Lines containing the string "agent": how many are there below? Answer with the number only.

Given records =>
-.-.-

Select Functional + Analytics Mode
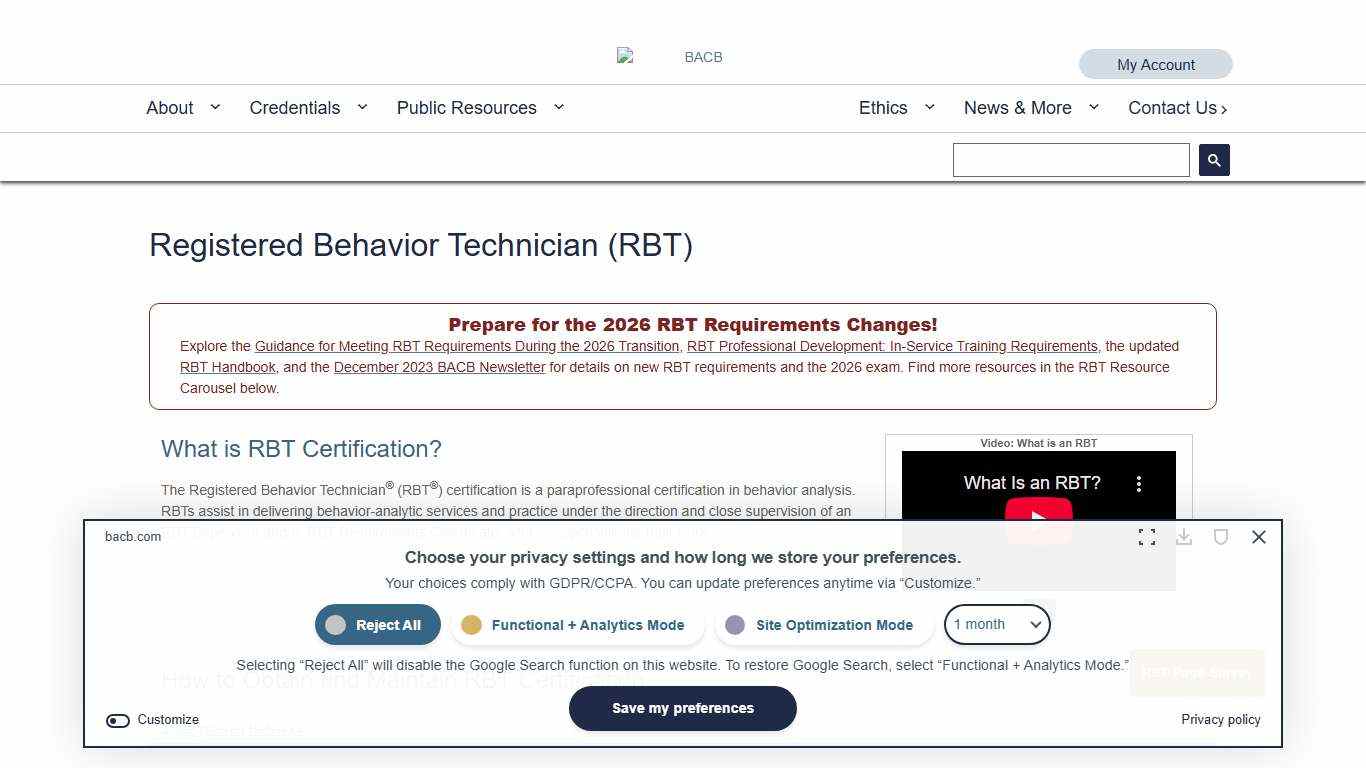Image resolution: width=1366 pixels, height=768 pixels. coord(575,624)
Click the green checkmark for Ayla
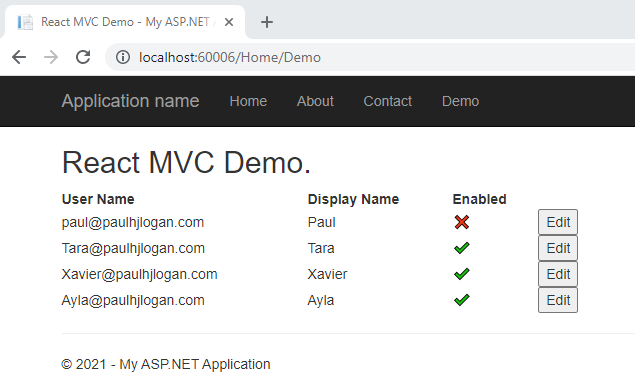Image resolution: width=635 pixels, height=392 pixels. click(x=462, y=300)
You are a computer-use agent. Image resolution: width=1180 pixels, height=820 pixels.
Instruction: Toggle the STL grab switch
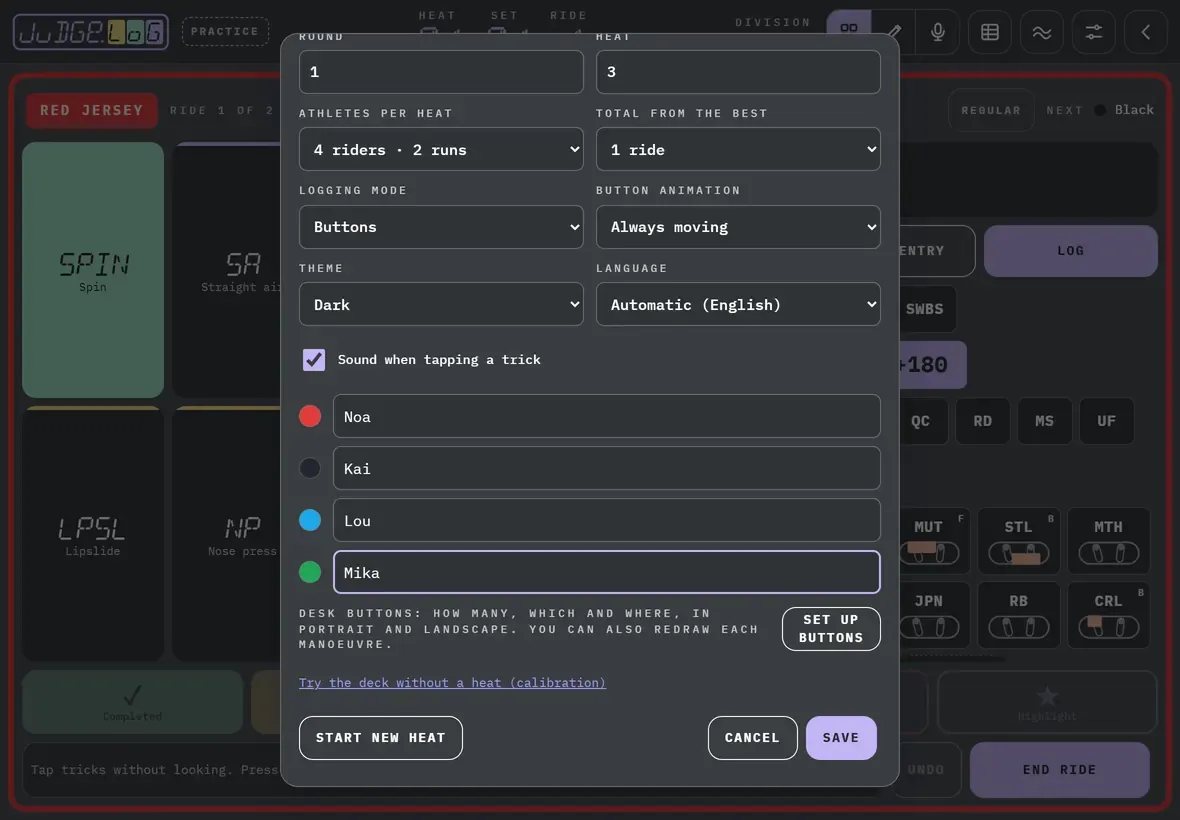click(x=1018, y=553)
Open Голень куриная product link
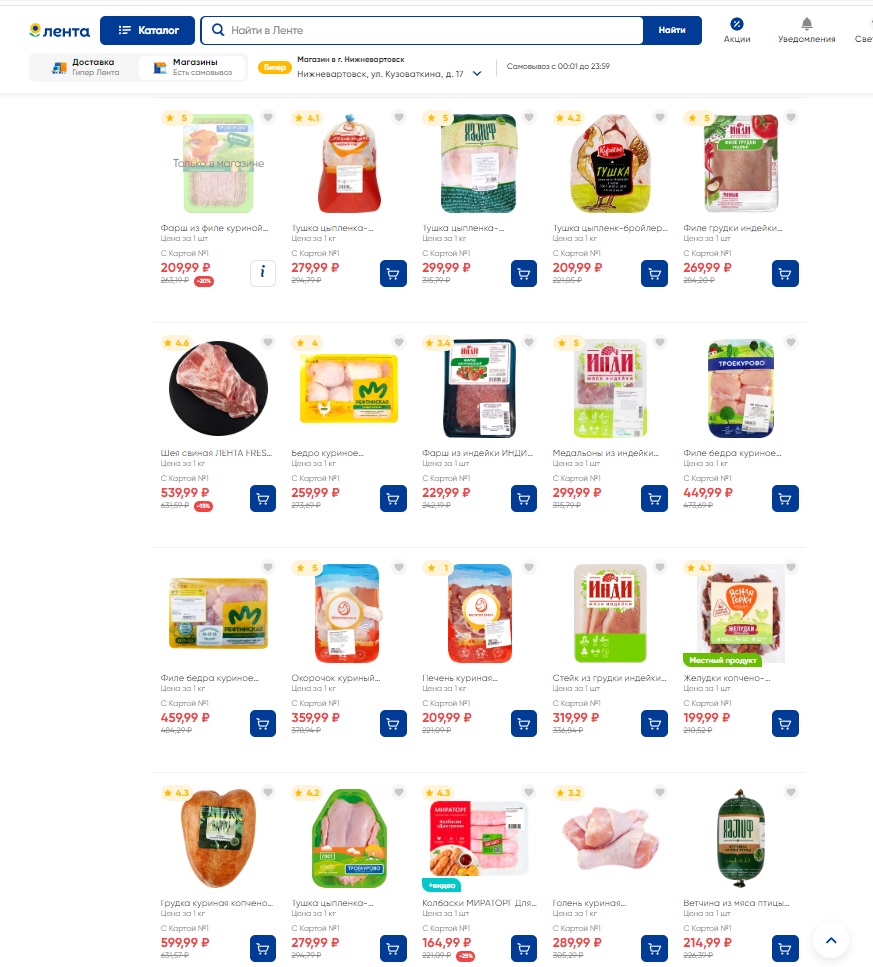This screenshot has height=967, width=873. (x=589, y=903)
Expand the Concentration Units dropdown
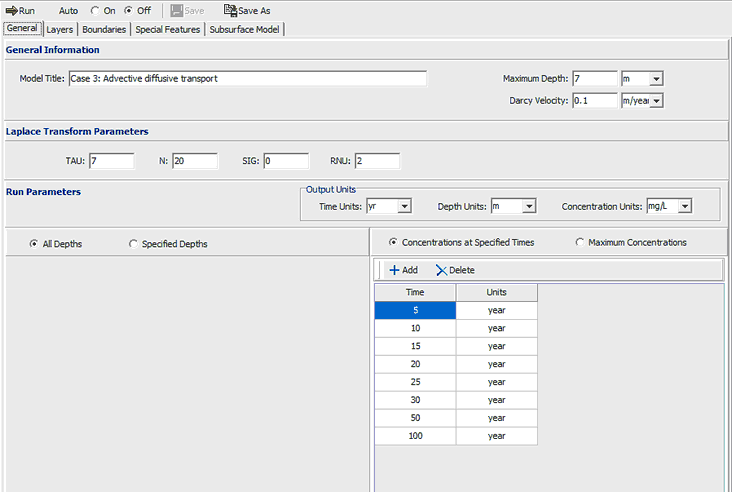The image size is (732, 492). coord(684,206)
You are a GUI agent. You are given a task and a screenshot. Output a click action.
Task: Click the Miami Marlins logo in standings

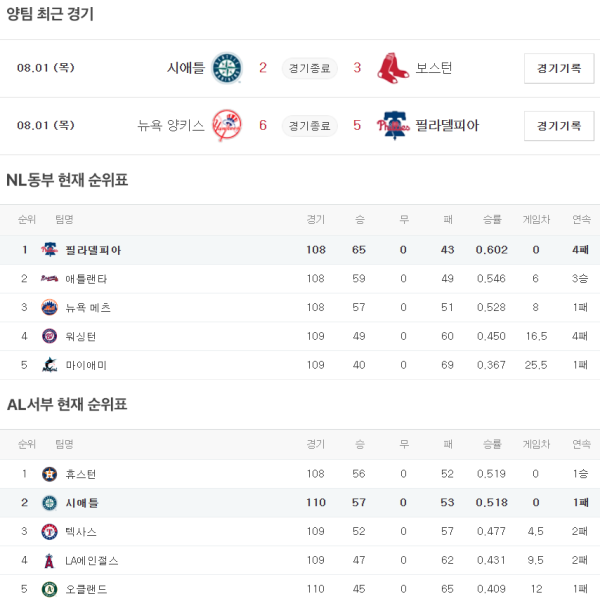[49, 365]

-.-.-

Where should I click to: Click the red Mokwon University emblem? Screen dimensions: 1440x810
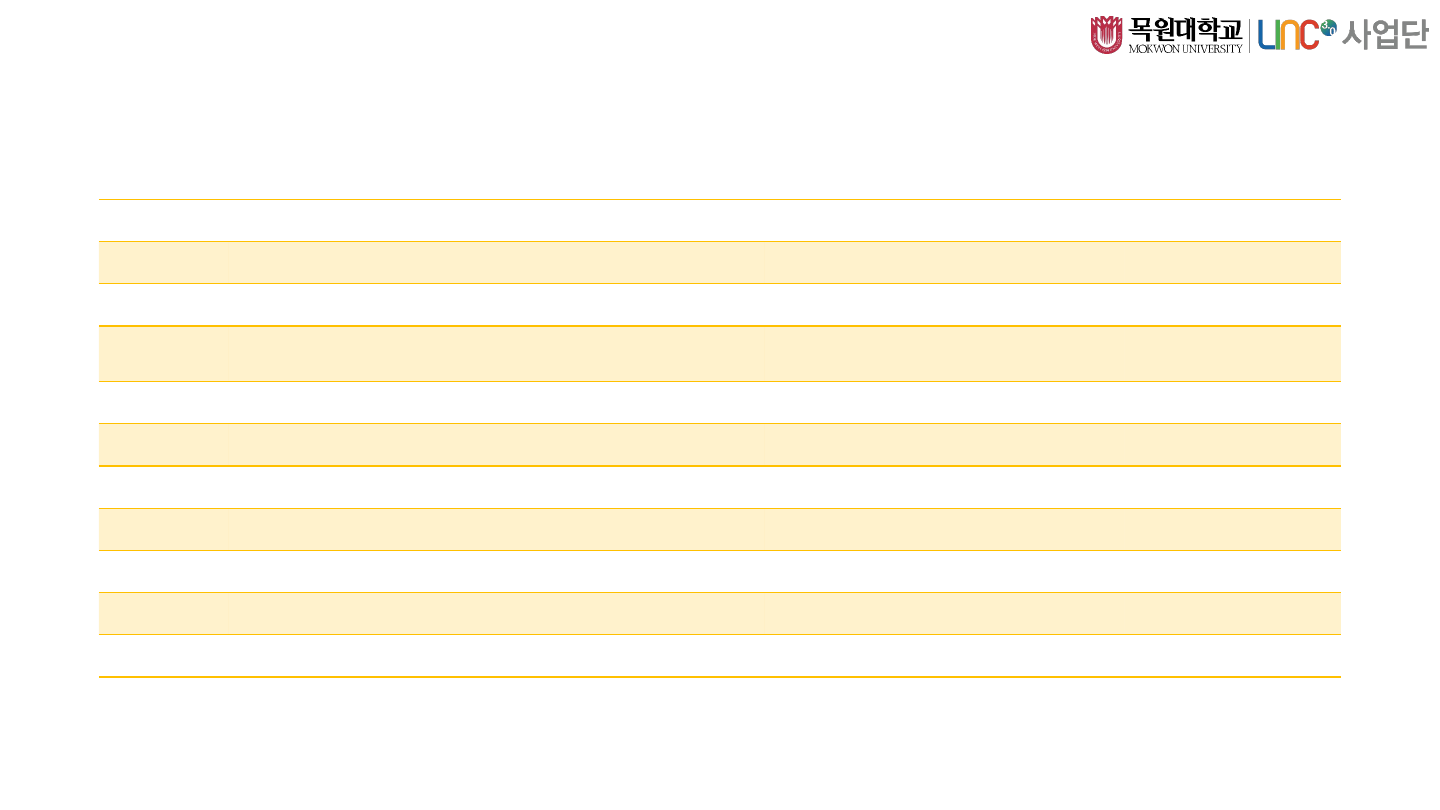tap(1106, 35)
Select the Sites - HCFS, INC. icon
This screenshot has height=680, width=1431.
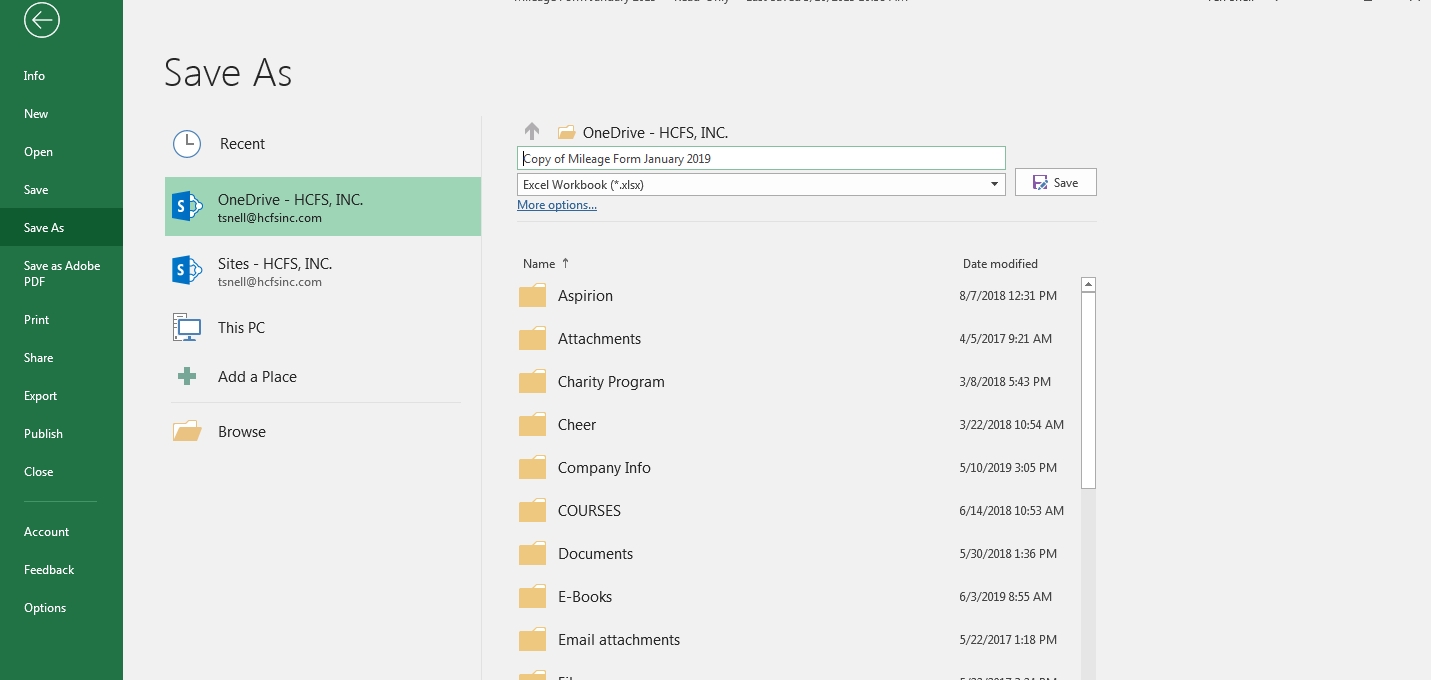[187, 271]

-.-.-

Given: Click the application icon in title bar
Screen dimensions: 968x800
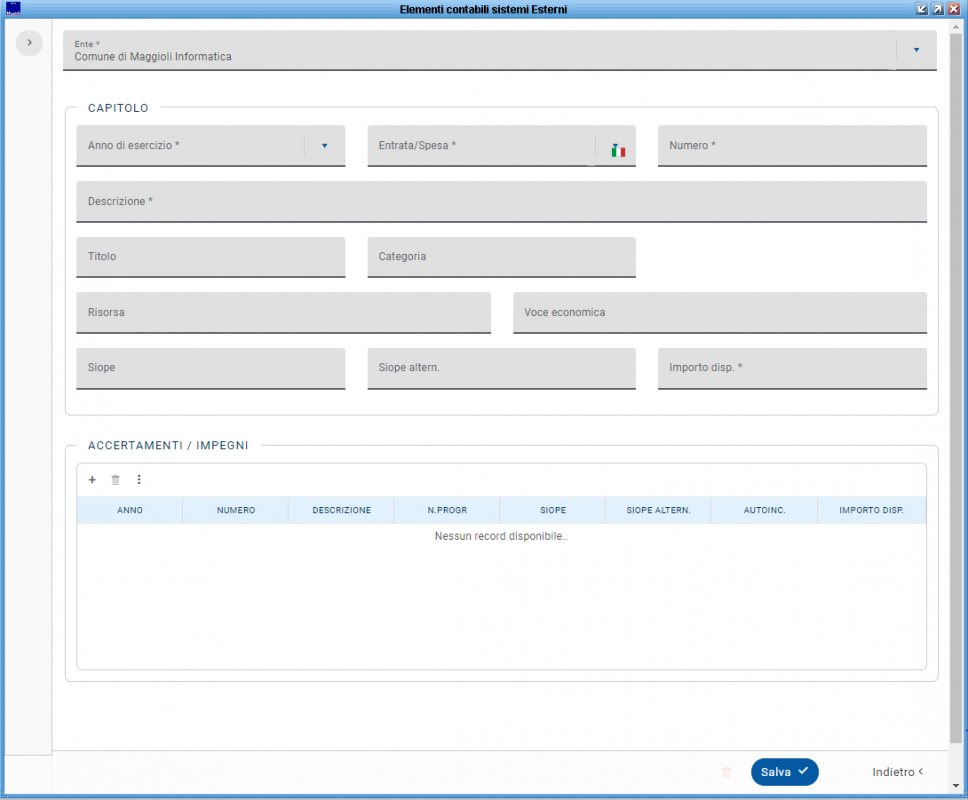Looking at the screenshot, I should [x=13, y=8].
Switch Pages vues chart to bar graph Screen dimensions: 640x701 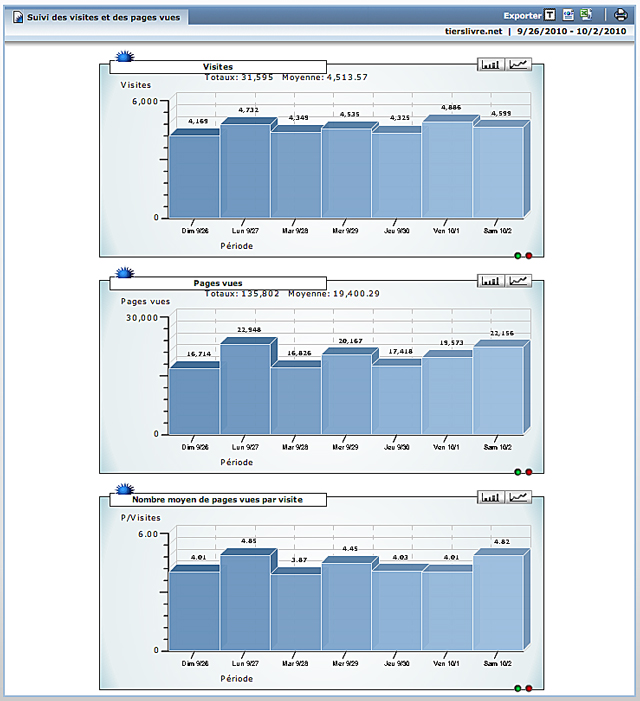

-.-.-

Completed exercise =>
2